**Exercise instructions**
Copy the lines below word for word, beginning at the line that contains "At what coordinates should I click to accomplish: Click" and stopping after the line that contains "Click the Overbought".

-- begin Excerpted data --

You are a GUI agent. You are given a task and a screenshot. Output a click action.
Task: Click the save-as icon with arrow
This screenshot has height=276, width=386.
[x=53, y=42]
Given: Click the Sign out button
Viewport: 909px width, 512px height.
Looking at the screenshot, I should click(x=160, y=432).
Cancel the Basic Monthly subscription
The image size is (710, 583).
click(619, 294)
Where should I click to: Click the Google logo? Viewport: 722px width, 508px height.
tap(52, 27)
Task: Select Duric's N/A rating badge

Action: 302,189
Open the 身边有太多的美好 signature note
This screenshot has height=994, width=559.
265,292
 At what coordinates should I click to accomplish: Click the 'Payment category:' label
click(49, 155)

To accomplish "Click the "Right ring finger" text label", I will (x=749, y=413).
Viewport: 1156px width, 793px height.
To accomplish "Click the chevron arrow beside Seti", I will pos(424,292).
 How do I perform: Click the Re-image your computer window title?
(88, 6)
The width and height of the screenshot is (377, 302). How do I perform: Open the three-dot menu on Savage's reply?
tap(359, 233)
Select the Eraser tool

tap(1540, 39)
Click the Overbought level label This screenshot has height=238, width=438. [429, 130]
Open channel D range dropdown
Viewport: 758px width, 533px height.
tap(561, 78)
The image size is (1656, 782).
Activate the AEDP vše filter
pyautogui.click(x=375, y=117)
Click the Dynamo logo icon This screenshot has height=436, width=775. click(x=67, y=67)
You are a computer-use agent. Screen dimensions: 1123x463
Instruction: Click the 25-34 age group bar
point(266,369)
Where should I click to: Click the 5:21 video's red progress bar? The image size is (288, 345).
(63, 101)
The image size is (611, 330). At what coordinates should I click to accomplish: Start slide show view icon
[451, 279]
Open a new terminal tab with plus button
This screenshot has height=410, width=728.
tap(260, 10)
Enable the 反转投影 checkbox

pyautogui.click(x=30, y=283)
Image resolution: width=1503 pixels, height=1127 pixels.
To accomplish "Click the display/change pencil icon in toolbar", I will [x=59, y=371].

-- end Excerpted data --

**Exercise result**
 At what coordinates should I click to accomplish: Click the 'Payment category:' label
click(49, 155)

To accomplish "Click the "Right ring finger" text label", I will (x=749, y=413).
Viewport: 1156px width, 793px height.
To accomplish "Click the chevron arrow beside Seti", I will pos(424,292).
 How do I perform: Click the Re-image your computer window title?
(88, 6)
The width and height of the screenshot is (377, 302). How do I perform: Open the three-dot menu on Savage's reply?
tap(359, 233)
Select the Eraser tool

tap(1540, 39)
Click the Overbought level label This screenshot has height=238, width=438. [429, 130]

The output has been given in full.